The secular Egyptian government faces a violent campaign by fundamentalists, which has halved its income from tourism. Libya remains an international pariah. And in King Hassan's neighbour, Algeria, security forces are locked in a vicious battle against Islamic insurgents.

This is not the most promising landscape against which to talk of emerging stockmarkets and foreign investment. And financial reformers have failed to halt an outflow of regional capital, due in large part to a lack of confidence in the ability of Arab states to set up functioning free market economies.

The pool of Arab offshore savings has been estimated at dollars 650bn (pounds 420bn), most of it invested in the West and Japan. The overseas assets held by the 22 members of the Arab League actually exceed their combined gross domestic product by dollars 200bn. Only 10 Arab countries have official stock exchanges, ranging from the sleepy Egyptian bourse to the small but dynamic new market in Jordan.

None the less, the risks can also generate opportunity. The summit has a highly specific agenda. Some 200 projects are up for individual discussion.

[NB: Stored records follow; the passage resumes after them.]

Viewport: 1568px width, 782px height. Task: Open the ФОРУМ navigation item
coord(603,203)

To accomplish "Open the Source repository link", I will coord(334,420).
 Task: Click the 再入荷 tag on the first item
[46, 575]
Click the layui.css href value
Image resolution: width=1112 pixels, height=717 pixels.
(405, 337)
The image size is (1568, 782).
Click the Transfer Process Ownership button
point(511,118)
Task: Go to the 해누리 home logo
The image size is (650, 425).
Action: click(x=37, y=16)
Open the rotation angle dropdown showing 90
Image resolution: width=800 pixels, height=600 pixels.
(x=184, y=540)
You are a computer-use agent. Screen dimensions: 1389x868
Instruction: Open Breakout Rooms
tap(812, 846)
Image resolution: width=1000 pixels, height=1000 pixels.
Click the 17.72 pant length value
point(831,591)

The European Union plans later this year to create a free trade area embracing southern and eastern shores of the Mediterranean. The political impetus derives from an understanding that the Arab countries must be brought into Europe's economic orbit and a fear of disaster should poverty bring about the collapse of existing governments. The average income in all Arab countries bordering the Mediterranean is less than dollars 1,000 (pounds 625) a year, a fraction of Israel's.

'There is a common feeling among Arab and Israeli businessmen, as well as among Jewish businessmen from outside the region, that economic prosperity is the best guarantee for the peace process,' King Hassan said last week.

He speaks in terms that would gladden the heart of any Conservative minister, lauding privatisations and a shrinking state sector as key measures to advance the economies. 'Private capital is not only essential from the economic point of view but it is also vital for political stability,' he said.

On the conference agenda is an ambitious plan to double food production in the region within 10 years, bringing Israeli expertise in irrigation and crop development to the vast and under-exploited Arab agricultural market.

Of 490 million acres of land in Arab countries at present under cultivation, little more than one-quarter is fully exploited. Arab League countries last year spent more than dollars 20bn on food imports.

Even more grandiose ideas have captured the imagination of planners in a way unseen since the European rush to create colonies at the end of the 19th century. One plan envisages a rail link from Cairo to Casablanca; Colonel Gaddafi has already signed an initial contract for the line to cross Libya.

Other plans have been drawn up to revive the network of railways from southern Turkey to the Gulf and the Suez Canal that operated before the days of Lawrence of Arabia.

But the most impressive projects involve the Middle East's most precious commodity after oil: water, and the politics of water supply, have long been identified as a key source of conflicts, provoking disputes between Syria and Turkey and between Israel and all its neighbours.

Now the Israeli Energy Ministry has revived a plan for canals linking the Dead Sea with the Mediterranean and the Red Sea. They would generate cheap electric power by exploiting the Dead Sea's location at the lowest point on earth, 1,300ft below sea level. The energy would power desalination plants to provide fresh water for agricultural development; benefits could flow to Israel, Jordan and the Palestinians.

Egypt, Jordan and the PLO have also discussed with Israel the possibility of creating a merged electricity grid. All but unnoticed, the momentum generated by the 1991 Middle East Peace Conference in Madrid has given birth to a series of discussions about co-operation in transport, agriculture, transport and tourism projects.

The idea was always to put in place a mechanism that could begin to operate once formal treaties had been signed. That mechanism may soon be ready. All it needs is a final turn of the key - but that may yet prove the most difficult political task. It would be a brave investor who ventures into the new Middle East.